A popular weekly livestock auction was disrupted Tuesday when government regulators discovered that about 20 chickens had been transported to sale from a bird flu quarantine area.
East Hempfield Township Police were called to the Gray Stone Animal Sale at Root’s Country Market in East Hempfield Township around 5:30 p.m. Tuesday to mediate a dispute between auction staff and federal regulators who insisted the birds in question be tested for avian flu before buyers. would remove all the birds. birds of the auction.
Supervisors called in testing officials, who concluded that the birds were not infected and could be taken off the auction, but who bears the responsibility of letting the chickens pass the auction block in the first place is a matter of contention, according to Gray Stone Co. owner Dale Nolt.
“Of course we are partly responsible,” Nolt said on Wednesday, but he noted that regulators were also on hand to check sellers as they registered. Regulators didn’t discover the problem birds until the sale was nearly over, he said.
Shannon Powers, a spokesman for the Department of Agriculture, did not blame regulators. “Compliance with quarantine requirements is the responsibility of producers and the market,” said Powers. “The requirements have been communicated extensively during and prior to the avian flu outbreak in Pennsylvania.”
According to Nolt, the birds came from a backyard chicken breeder who lives in a portion of Lancaster County that has been quarantined by state and federal regulators for its proximity to one of eight local farms infected with the deadly, highly contagious virus. from mid-October. April. Since May 10, no new cases of the virus have been confirmed at a poultry farm in the province.
Within quarantine zones, rules restrict the movement of poultry and related materials to prevent flu transmission. Birds reared in a quarantine zone cannot be sold without special permission, Powers said.
“Birds sold at Root’s Market yesterday, bantams from a producer in an active control area, were mixed with other birds on the market before they could be properly controlled by the department,” Powers said. “These birds had not been tested and the producer did not have a movement permit to transport them, as required by the quarantine. Markets are prohibited from selling birds from within a control zone without these permits.”
At Root’s, dozens of birds of various species are kept stacked in cages before being purchased and taken home by buyers, some of whom live out of state. More than 300 birds were on sale Tuesday, Powers said.
The Root’s auction site is located just outside the quarantine zones but is still within a designated surveillance area where increased surveillance applies, the state’s Department of Agriculture said.
Nolt said he suspected that the seller of the banned chickens did not know the rules. Someone should have noticed the problem long before the seller’s birds were allowed into the auction shed, he said, but the problem was discovered long after the arrival of the banned chickens, when a supervisor found a document showing they were in a quarantine zone. farmed, Nolt said. By that time, the auction was nearing completion, he said.

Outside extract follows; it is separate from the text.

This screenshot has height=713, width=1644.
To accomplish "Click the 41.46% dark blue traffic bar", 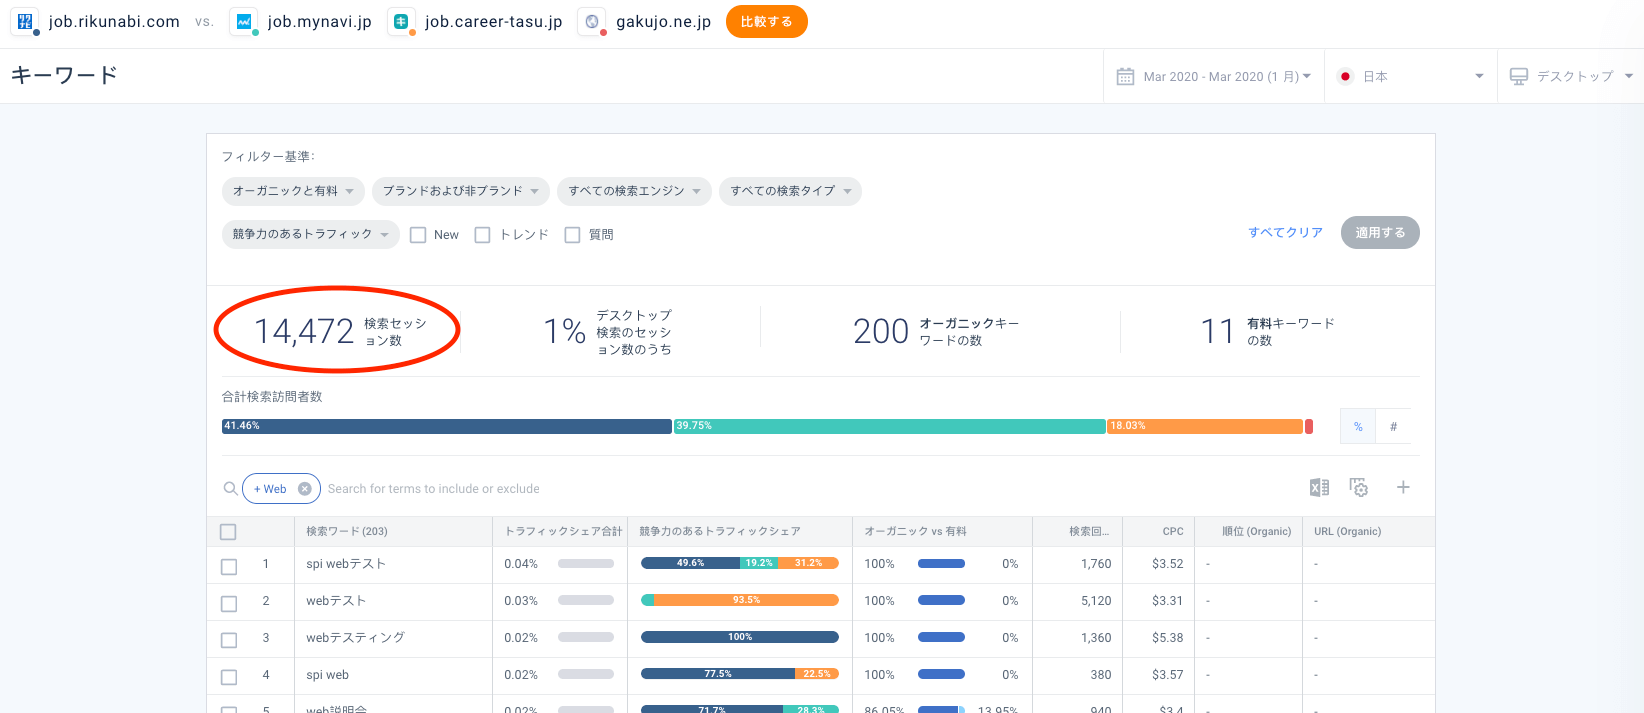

Regulators responded quickly, calling on auctioneers to cease operations for the evening and tell buyers that no birds could be removed from the barn until the issue was resolved, he said.
At first, Nolt said, it felt a bit overly aggressive, with auction workers protesting, asking regulators to delay their response until senior officials could intervene.
Then the police were called, according to East Hempfield Lt. Matthew Pohle.
“Our agents were able to mediate and an agreement was reached… in which none of the birds in question would be taken off the auction until they were tested,” he said.
Regulators had sent testers to the auction early Tuesday night, Pohle said.
Powers provided additional details.
“Buyers whose birds were delayed until they were culled were cooperative. The market is not equipped to safely house birds at night, so PA Department of Agriculture and USDA personnel on site and in the labs worked overtime to complete the tests,” she said. cleared at 12:25 p.m. today and buyers took their birds home.”
In a typical week, buyers would have been on their way home around 9 p.m., Nolt said.
Sales of non-poultry at the auction were not slowed down, Powers said.
Police have not filed charges, but agricultural officials are investigating whether legal action should be taken, Powers said.
Though talks were tense at times on Tuesday night, Nolt said he has no ill feelings toward state or federal agricultural regulators with whom he has long worked. He simply described the incident as an amateur poultry breeder’s mistake.
“Nothing like this has ever happened before. We want to have a good auction,” Nolt said, pointing out that millions of birds have been sold through his auction over the past two decades. “We want people to feel comfortable.”
The quarantine arrangement and information about the responsibilities of poultry farmers and sellers can be found at farming.pa.gov/avianinfluenza and on the PA Veterinary Diagnostic Lab System website, padls.agriculture.pa.gov.